→ **About this task**
Lines from the one containing "At what coordinates should I click to accomplish: Undo" through the last line of the data are to be repeated word for word, both ends included.

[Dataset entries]
------------------------------
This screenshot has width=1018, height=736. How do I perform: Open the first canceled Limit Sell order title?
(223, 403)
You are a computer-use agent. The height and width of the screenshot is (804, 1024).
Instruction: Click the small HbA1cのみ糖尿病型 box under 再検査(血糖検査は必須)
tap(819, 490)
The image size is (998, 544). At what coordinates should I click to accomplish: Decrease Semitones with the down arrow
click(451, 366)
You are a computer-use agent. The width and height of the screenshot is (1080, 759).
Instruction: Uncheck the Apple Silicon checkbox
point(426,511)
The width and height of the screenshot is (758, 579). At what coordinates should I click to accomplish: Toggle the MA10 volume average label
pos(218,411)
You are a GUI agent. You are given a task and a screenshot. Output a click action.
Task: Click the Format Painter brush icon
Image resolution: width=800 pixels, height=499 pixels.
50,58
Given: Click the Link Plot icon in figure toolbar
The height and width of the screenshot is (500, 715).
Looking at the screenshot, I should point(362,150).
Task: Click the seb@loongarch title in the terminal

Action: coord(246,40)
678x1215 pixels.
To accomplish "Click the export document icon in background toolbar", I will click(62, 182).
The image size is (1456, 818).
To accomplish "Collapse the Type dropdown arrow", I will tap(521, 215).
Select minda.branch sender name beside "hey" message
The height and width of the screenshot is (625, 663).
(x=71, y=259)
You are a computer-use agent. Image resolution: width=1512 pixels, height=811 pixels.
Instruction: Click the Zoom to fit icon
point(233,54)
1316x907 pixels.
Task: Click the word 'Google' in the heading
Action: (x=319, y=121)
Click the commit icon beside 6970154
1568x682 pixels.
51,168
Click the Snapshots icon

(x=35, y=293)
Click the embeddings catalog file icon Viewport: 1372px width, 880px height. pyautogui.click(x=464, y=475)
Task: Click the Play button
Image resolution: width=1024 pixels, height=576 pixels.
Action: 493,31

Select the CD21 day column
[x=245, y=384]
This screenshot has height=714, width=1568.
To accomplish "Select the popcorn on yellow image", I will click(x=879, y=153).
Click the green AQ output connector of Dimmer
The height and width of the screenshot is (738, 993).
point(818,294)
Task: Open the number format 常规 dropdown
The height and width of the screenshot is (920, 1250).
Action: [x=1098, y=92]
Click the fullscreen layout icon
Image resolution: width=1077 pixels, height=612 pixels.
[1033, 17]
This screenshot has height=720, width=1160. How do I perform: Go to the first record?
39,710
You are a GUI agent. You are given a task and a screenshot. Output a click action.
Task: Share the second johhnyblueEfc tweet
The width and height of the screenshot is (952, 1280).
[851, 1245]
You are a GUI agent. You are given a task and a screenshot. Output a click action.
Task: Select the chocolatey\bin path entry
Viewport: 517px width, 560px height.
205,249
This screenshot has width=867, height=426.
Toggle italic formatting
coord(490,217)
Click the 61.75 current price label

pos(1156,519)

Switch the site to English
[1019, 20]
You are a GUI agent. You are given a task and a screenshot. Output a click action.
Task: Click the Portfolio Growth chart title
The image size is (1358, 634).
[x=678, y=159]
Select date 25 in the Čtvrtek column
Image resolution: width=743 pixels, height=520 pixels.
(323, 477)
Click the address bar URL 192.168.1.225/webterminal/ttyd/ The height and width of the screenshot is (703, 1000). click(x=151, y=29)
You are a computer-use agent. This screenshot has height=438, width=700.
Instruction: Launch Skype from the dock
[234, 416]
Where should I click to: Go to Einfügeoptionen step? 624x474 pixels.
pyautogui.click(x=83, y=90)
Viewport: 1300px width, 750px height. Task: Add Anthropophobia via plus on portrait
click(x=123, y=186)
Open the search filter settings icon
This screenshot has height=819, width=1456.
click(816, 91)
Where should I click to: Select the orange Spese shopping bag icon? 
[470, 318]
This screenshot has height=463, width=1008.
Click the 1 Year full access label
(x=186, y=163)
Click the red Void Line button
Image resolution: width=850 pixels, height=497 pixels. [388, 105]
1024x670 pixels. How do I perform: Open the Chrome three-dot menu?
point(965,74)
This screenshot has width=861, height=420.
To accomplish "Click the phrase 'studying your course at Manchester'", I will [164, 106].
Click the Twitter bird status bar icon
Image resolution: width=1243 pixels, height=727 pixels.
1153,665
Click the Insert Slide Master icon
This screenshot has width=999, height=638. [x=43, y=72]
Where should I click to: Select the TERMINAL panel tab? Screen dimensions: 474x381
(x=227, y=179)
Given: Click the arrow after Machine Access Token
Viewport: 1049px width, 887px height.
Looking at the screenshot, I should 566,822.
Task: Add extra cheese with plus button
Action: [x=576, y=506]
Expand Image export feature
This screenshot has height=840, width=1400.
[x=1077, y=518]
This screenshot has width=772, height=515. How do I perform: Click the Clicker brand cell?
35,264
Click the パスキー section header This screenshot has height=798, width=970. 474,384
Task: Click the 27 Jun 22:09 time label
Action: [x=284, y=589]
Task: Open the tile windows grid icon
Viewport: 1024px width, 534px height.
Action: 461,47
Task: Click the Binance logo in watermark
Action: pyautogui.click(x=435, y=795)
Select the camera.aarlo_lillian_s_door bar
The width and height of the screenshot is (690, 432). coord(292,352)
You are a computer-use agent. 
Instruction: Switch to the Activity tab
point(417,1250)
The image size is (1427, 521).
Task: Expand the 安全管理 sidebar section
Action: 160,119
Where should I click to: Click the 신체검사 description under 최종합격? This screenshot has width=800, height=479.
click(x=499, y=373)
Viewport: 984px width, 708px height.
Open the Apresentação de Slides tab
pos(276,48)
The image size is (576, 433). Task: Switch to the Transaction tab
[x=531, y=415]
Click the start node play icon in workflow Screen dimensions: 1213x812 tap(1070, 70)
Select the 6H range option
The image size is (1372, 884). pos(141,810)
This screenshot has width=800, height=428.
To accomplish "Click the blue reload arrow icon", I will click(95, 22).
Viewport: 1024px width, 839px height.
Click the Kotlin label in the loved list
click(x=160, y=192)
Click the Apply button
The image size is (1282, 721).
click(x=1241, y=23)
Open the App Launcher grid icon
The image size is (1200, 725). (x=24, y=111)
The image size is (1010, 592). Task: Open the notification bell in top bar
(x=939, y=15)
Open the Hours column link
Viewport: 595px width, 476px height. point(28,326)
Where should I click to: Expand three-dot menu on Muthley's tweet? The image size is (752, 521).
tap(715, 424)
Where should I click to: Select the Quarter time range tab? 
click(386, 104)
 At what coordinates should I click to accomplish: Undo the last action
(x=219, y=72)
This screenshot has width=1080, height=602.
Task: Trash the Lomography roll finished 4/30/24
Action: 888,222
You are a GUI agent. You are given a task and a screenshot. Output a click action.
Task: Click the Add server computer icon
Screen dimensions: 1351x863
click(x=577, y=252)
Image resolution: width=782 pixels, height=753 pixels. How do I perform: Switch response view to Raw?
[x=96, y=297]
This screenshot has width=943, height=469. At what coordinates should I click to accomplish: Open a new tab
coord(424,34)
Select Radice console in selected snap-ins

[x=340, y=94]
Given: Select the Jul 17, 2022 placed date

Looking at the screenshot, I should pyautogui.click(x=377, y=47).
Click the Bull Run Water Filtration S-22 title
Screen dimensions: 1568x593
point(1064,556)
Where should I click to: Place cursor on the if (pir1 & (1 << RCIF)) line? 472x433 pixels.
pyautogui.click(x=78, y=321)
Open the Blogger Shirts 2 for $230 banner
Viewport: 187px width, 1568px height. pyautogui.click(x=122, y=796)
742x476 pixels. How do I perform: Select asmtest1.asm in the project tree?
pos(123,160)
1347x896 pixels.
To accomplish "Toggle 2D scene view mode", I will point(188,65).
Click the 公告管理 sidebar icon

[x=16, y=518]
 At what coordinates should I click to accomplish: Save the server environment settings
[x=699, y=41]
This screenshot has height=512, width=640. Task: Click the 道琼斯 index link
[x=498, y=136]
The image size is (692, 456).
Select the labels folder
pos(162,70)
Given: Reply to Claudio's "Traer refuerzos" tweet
------------------------------
→ **Solution**
 At what coordinates should I click to accomplish: Undo the last action
(x=219, y=72)
This screenshot has width=1080, height=602.
Task: Trash the Lomography roll finished 4/30/24
Action: 888,222
You are a GUI agent. You are given a task and a screenshot. Output a click action.
Task: Click the Add server computer icon
Screen dimensions: 1351x863
click(x=577, y=252)
Image resolution: width=782 pixels, height=753 pixels. How do I perform: Switch response view to Raw?
[x=96, y=297]
This screenshot has width=943, height=469. At what coordinates should I click to accomplish: Open a new tab
coord(424,34)
Select Radice console in selected snap-ins

[x=340, y=94]
Given: Select the Jul 17, 2022 placed date

Looking at the screenshot, I should pyautogui.click(x=377, y=47).
Click the Bull Run Water Filtration S-22 title
Screen dimensions: 1568x593
point(1064,556)
Where should I click to: Place cursor on the if (pir1 & (1 << RCIF)) line? 472x433 pixels.
pyautogui.click(x=78, y=321)
Open the Blogger Shirts 2 for $230 banner
Viewport: 187px width, 1568px height. pyautogui.click(x=122, y=796)
742x476 pixels. How do I perform: Select asmtest1.asm in the project tree?
pos(123,160)
1347x896 pixels.
To accomplish "Toggle 2D scene view mode", I will point(188,65).
Click the 公告管理 sidebar icon

[x=16, y=518]
 At what coordinates should I click to accomplish: Save the server environment settings
[x=699, y=41]
This screenshot has height=512, width=640. Task: Click the 道琼斯 index link
[x=498, y=136]
The image size is (692, 456).
Select the labels folder
pos(162,70)
Given: Reply to Claudio's "Traer refuerzos" tweet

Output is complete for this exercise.